Rond 1975 begon de Amerikaanse natuurkundige en kunstenaar Ned Herrmann zijn onderzoek naar de oorsprong van creativiteit. Dit onderzoek, gebaseerd op metingen van hersenactiviteit bij bepaalde handelingen leverde een systematische indeling van het menselijk denken die wordt bevestigd door de onderzoeken van de grote psychologen en sociologen zoals Maslov, Jung, Rogers, Freud, Skinner, Vroon, Dennet, Sacks en Hofstede.

Ongeveer in 1990 realiseerde Bouke Schöne (marketeer en communicatie adviseur) zich dat de vraag waar voortdurend het antwoord van wordt gezocht vooral gaat over de voorspelbaarheid van succesvolle beslissingen.
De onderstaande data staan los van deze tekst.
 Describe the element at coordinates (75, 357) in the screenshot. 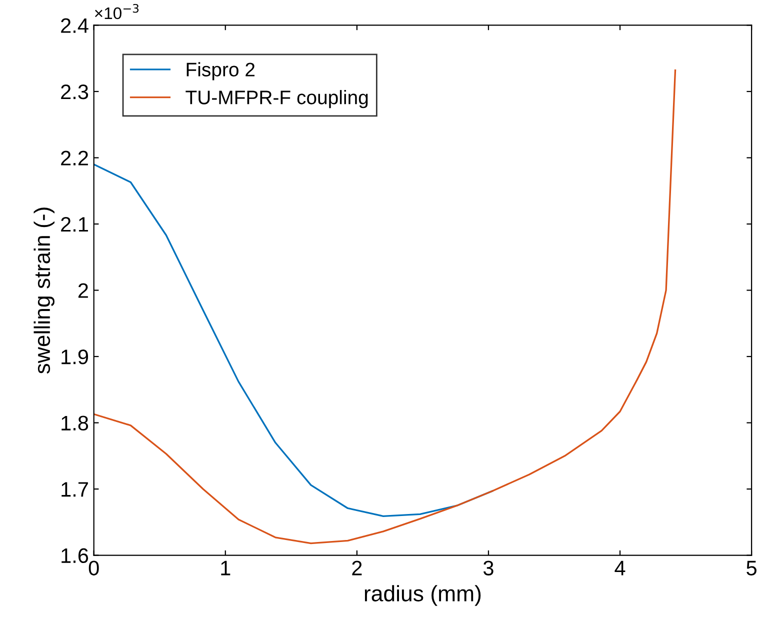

Geïnspireerd en aangemoedigd door de psycholoog Piet Vroon begon hij bovengenoemde kennis met elkaar te verbinden. Met een open oog voor allerlei oude en nieuwe ontwikkelingen zoals ook beschreven in bijvoorbeeld het Enneagram, de Elementenring en de kleurenleer, alsook in de concepten van o.a. Meyers-Briggs, Goleman, Pinker, Sternberg, de Bono, Buzan, de Bruin, Robbins, Dennet, daSilva, Ofman, Kahneman en vele anderen ontwikkelde hij zijn Mental Preferences© of DenkWijzer© methode.